DETTAGLI DEL COMPITO:
Riassumi in due frasi il testo sull'allevamento di pecore di Farina.

BRANO DI LETTURA:

* * *

Ogni pecora di Farina, di famiglia sarda ma da generazioni trapiantata nel grossetano, “è dotata di un microchip attraverso il quale è possibile conoscere lo stato di salute dell’animale, la sua vita, quanti parti ha effettuato e se deve e può essere munta. Un percorso gestito da computer conta le pecore, le divide secondo le necessità, le guida verso la mungitura se sane, o verso una zona di quarantena se presentano qualche problema, come, ad esempio, la mastite”.

Si tratta di “un approccio non usuale per le pecore, mentre è molto impiegato per le mucche- aggiunge il pastore- La realizzazione dei software e della tecnologia di gestione dell’allevamento è importata da Israele, dove è diffusa negli allevamenti più grandi e consente risparmi in termini di risorse ambientali ed economiche, nonché livelli estremamente più bassi di stress agli animali”.


Impiegando erba, integrazione con foraggio fresco, fieno, tutti prodotti in azienda che seguono i dettami della produzione biologica dal 1995 per arrivare nel 2001 alla certificazione bio. Ma Farina va oltre il certificato e recentemente ha affidato a BsRC- Bioscience Research Center, centro ricerche con sede a Fonteblanda (Grosseto), il controllo della filiera produttiva, per implementare ulteriormente la qualità dei prodotti e diminuire gli impatti ambientali dei processi.

Il pastore hi-tech, “produce formaggio biologico con il minimo impatto ambientale, con basso consumo di acqua e con l’impiego di risorse ed energie da fonti rinnovabili, come i pannelli solari. Insomma- spiega Monia Renzi, amministratore di BsRC- ha una grande attenzione all’ambiente e al risparmio di risorse”.

Una produzione che va verso l’ultrabiologico. “Vogliamo arrivare- continua Cristiana Guerranti, esperta in sicurezza alimentare e direttore scientifico del centro ricerche- a ottimizzare il latte per produrre un formaggio migliore in termini di salubrità, di rispetto per l’ambiente e di costi. Stiamo valutando la qualità degli ambienti di vita degli animali, degli ambienti di stoccaggio del foraggio e del latte e di produzione del formaggio, per monitorare i contaminanti che normalmente sono presenti in ogni ambiente, anche quelli non previsti dalla legge sul biologico, e intervenire per abbassarne drasticamente i livelli. Con questo approccio otterremo un prodotto ancora più pulito e salubre, che ci piace definire ‘ultrabiologico’”.

* * *

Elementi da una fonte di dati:
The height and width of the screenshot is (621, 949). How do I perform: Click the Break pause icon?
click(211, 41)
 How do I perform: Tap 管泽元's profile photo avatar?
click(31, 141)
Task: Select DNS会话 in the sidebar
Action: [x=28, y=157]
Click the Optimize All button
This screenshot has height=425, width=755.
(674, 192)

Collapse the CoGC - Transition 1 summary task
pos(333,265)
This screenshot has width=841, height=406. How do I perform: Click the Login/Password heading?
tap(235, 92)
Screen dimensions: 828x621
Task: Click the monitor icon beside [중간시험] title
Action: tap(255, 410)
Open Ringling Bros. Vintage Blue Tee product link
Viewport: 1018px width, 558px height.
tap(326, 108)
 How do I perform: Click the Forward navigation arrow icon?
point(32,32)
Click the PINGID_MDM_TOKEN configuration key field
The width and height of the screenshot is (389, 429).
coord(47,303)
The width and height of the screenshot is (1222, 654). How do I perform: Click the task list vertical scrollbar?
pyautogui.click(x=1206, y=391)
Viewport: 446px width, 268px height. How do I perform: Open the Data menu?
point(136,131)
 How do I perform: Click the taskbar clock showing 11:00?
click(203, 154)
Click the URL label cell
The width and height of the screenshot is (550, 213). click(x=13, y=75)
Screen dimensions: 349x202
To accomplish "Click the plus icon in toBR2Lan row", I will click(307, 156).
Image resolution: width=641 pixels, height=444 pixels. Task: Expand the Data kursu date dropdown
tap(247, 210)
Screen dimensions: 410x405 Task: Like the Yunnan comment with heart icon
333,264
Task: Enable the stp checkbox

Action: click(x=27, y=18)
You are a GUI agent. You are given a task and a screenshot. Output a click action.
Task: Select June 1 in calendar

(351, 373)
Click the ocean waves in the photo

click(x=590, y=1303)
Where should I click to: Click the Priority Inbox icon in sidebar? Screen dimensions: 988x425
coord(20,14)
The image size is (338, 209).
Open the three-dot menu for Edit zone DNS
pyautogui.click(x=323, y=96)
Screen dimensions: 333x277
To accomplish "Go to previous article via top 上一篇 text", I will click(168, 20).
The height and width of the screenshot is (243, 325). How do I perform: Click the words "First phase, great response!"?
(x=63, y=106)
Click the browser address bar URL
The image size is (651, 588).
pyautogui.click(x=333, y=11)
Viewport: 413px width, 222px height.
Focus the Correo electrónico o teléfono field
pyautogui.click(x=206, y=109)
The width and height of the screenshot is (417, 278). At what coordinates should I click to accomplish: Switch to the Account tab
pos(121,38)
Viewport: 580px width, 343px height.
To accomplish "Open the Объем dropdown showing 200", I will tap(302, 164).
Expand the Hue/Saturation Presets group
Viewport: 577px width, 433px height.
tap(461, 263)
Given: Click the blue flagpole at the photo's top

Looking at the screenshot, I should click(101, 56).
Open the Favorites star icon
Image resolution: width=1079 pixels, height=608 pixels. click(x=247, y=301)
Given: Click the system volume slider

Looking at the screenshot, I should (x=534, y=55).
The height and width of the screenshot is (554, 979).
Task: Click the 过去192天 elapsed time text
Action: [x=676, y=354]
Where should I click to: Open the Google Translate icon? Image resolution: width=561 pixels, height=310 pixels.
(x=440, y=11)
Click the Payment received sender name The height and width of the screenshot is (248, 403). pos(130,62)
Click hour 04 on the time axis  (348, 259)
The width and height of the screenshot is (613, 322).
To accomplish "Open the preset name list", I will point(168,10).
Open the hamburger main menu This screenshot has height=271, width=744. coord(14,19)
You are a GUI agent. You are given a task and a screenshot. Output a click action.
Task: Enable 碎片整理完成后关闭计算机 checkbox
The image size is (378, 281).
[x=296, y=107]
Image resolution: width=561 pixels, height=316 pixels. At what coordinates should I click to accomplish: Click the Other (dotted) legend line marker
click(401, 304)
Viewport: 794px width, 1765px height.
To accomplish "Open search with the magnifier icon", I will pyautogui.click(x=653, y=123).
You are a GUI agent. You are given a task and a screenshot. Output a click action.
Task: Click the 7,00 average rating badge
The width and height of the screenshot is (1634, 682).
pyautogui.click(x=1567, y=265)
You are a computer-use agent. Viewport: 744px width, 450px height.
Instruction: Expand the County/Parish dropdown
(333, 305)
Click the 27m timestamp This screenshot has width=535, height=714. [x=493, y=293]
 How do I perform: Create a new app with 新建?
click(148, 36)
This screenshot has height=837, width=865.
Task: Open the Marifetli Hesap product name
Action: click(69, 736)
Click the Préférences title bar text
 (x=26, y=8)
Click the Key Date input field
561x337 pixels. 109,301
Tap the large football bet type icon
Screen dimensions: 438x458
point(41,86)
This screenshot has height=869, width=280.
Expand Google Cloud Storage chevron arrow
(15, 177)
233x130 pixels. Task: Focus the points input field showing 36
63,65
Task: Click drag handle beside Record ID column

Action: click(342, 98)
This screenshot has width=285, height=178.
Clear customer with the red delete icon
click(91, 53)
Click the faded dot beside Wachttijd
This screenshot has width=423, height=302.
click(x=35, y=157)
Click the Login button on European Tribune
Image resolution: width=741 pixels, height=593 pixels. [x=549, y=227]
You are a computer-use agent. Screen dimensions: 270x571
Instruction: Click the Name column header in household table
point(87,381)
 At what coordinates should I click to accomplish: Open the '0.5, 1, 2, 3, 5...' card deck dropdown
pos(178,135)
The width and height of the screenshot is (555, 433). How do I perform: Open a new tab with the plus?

* * *

RISULTATO DEL COMPITO:
Nell'allevamento di Farina ogni pecora ha un microchip che ne indica lo stato di salute, la vita e i parti, e un percorso gestito da computer, con tecnologia importata da Israele, conta gli animali e li guida verso la mungitura o verso la quarantena. Per migliorare la qualità e ridurre gli impatti ambientali, Farina ha affidato il controllo della filiera al BsRC di Fonteblanda, che monitora i contaminanti negli ambienti di allevamento, stoccaggio e produzione per ottenere un formaggio definito "ultrabiologico".